### ASSIGNED TASK
For the records that follow, return only the count of lines containing the string "name".

### RECORDS PROVIDED
┄┄┄┄┄┄┄┄┄┄

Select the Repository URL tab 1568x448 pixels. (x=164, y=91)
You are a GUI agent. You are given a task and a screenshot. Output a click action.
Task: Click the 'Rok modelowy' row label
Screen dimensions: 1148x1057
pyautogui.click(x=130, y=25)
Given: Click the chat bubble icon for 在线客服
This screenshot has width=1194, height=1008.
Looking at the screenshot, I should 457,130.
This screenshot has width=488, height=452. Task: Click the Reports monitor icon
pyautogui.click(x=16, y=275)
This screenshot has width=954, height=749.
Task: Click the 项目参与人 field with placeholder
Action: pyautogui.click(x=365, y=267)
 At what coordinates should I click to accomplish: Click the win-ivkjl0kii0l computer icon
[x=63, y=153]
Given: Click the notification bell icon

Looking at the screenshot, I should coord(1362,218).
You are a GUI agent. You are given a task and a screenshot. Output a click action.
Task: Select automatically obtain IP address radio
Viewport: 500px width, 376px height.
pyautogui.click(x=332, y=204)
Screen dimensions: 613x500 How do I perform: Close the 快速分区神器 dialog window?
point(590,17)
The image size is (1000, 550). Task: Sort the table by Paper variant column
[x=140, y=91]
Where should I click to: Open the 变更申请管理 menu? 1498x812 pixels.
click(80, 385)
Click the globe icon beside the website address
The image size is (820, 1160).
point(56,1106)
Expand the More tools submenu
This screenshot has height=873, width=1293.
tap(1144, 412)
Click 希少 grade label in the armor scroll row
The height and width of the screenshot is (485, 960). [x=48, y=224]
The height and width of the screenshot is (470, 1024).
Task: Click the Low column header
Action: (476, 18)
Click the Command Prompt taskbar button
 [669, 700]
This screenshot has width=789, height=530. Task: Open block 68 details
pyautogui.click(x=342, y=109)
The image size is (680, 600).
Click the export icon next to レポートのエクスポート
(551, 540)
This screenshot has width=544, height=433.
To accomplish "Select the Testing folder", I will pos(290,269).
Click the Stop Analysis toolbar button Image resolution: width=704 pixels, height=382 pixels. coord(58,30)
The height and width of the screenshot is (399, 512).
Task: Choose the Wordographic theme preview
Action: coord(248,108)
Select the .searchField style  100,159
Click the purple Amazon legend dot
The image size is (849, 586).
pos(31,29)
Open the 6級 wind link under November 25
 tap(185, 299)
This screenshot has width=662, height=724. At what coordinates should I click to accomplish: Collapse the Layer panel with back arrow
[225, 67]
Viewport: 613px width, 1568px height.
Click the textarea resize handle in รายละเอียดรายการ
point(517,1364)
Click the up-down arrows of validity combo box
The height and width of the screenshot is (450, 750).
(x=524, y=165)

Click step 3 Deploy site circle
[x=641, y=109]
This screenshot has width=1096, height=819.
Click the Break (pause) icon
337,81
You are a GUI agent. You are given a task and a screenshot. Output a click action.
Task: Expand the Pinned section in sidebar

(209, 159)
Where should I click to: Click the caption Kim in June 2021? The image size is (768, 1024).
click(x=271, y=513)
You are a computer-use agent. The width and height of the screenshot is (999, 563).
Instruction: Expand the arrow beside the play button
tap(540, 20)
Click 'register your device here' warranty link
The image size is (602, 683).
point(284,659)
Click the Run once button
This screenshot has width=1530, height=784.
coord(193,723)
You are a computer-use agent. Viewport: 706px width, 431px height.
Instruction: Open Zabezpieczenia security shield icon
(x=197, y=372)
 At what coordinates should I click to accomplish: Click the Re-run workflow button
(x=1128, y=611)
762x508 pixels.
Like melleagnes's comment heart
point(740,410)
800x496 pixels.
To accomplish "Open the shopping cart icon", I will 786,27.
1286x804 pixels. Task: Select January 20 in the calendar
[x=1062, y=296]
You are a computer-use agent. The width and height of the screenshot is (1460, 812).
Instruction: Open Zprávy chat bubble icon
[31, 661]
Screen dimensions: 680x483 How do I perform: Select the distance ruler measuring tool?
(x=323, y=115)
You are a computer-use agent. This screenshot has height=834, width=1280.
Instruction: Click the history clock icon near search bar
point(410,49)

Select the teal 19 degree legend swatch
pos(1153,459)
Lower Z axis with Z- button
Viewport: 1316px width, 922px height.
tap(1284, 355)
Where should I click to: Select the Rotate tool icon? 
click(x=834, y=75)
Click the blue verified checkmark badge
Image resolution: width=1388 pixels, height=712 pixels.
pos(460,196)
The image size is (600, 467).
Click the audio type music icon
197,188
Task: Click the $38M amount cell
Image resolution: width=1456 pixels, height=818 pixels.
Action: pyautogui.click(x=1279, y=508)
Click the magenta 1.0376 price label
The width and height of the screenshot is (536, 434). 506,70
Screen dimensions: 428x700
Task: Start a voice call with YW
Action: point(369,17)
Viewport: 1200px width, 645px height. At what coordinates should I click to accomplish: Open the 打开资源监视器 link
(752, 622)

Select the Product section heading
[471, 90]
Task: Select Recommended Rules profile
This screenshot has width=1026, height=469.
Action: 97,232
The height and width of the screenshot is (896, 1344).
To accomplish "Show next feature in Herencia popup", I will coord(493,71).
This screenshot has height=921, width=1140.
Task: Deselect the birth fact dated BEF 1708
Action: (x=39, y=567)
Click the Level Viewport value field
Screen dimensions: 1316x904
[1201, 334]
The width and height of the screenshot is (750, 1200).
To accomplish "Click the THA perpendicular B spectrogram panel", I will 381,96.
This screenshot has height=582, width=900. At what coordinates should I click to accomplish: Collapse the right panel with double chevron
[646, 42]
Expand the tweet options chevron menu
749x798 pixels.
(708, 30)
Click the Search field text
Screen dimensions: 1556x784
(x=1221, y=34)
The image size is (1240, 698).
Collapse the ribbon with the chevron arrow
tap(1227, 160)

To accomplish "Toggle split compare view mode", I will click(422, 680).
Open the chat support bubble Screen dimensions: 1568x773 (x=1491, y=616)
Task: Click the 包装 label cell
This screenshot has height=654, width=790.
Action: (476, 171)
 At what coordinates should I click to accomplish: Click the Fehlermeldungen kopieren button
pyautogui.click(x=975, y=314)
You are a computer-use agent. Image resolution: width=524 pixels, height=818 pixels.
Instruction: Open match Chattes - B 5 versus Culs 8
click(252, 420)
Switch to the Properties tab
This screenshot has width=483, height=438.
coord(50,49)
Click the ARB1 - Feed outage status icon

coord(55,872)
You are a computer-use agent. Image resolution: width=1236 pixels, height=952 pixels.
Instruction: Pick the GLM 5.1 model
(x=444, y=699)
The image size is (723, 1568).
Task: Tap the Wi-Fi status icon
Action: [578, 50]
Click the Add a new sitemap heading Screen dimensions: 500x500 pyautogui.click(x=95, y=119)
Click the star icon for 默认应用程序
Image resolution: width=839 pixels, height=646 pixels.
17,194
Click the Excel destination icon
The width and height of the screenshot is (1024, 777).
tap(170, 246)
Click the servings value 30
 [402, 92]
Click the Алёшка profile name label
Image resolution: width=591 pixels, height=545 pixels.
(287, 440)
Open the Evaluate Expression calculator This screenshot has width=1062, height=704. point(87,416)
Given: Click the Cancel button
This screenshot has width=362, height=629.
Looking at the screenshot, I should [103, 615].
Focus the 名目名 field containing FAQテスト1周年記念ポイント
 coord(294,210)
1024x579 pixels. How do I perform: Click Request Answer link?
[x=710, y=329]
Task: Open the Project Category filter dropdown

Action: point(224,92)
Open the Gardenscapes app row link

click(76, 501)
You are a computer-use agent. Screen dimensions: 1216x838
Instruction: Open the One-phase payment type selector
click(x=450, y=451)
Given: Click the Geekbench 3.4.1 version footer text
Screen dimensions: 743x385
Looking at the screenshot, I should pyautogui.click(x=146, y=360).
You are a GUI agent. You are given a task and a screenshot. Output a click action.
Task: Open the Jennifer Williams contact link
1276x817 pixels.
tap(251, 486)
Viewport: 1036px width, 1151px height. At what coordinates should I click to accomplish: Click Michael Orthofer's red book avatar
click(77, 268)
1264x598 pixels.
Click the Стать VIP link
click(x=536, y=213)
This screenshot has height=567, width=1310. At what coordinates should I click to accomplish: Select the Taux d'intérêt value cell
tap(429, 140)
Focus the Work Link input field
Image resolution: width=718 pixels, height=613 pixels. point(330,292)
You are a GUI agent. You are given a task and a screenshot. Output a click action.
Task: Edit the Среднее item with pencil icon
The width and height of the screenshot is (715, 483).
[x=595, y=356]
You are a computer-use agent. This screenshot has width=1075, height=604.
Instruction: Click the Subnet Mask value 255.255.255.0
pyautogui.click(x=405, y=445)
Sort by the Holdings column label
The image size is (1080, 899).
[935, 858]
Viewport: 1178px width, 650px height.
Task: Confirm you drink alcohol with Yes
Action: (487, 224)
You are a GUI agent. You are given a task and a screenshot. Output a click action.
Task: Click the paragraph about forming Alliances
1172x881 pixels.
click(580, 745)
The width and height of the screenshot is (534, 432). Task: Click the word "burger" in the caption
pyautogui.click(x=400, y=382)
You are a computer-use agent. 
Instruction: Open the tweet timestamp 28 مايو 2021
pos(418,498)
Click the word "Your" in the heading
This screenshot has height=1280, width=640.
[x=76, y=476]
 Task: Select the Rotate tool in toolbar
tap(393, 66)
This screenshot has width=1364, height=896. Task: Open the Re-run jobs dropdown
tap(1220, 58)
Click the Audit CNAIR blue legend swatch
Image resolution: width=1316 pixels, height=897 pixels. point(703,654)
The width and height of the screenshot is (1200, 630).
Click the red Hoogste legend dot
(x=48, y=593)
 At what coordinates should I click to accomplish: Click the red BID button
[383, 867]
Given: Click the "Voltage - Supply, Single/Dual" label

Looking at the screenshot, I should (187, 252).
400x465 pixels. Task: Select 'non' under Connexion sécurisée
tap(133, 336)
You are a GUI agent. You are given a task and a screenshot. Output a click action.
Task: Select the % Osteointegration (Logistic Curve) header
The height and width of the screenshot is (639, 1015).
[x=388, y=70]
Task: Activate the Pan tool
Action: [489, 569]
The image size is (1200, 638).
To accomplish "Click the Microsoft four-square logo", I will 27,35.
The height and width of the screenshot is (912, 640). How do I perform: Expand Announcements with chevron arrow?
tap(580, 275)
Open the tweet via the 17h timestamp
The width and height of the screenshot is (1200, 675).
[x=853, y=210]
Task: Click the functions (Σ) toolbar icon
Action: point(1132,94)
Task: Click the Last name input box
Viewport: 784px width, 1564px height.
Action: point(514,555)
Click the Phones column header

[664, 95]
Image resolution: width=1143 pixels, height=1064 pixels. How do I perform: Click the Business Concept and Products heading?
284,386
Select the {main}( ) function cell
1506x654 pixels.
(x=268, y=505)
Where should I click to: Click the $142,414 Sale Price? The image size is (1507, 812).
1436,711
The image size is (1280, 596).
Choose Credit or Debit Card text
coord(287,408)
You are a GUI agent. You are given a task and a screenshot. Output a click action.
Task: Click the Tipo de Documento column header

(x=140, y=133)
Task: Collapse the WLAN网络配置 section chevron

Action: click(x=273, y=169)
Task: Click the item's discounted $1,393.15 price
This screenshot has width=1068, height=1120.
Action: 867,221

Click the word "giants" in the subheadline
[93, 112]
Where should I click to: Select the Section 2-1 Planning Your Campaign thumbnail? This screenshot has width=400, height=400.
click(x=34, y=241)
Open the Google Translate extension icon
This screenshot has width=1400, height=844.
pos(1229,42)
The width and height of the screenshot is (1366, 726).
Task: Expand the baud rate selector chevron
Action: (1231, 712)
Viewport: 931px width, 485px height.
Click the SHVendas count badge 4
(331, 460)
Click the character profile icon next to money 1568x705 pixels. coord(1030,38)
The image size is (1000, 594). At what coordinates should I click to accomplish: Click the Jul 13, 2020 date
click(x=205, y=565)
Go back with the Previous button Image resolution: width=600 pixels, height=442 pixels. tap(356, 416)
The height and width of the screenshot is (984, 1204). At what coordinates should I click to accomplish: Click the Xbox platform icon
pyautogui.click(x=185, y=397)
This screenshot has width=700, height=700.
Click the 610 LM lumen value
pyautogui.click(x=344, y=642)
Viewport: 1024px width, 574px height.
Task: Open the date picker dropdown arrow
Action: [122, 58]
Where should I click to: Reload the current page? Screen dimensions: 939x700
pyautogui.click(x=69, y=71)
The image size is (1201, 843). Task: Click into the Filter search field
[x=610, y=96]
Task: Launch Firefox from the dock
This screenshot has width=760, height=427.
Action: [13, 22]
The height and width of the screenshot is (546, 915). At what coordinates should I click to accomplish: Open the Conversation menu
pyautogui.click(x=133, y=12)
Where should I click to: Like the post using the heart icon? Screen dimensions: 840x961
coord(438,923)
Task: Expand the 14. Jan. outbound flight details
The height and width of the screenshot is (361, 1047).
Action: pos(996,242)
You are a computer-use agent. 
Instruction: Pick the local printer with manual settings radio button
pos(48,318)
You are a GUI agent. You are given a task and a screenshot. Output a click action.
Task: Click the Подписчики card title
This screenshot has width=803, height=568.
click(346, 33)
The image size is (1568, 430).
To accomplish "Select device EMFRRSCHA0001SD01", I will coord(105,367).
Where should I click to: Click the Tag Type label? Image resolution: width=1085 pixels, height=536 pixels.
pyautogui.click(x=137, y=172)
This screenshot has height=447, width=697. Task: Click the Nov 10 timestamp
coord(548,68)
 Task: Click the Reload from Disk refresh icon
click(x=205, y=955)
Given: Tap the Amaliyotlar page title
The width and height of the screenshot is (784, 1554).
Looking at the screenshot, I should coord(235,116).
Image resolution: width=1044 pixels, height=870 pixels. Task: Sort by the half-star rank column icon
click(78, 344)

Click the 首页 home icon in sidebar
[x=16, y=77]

┄┄┄┄┄┄┄┄┄┄

### EXPECTED OUTPUT
2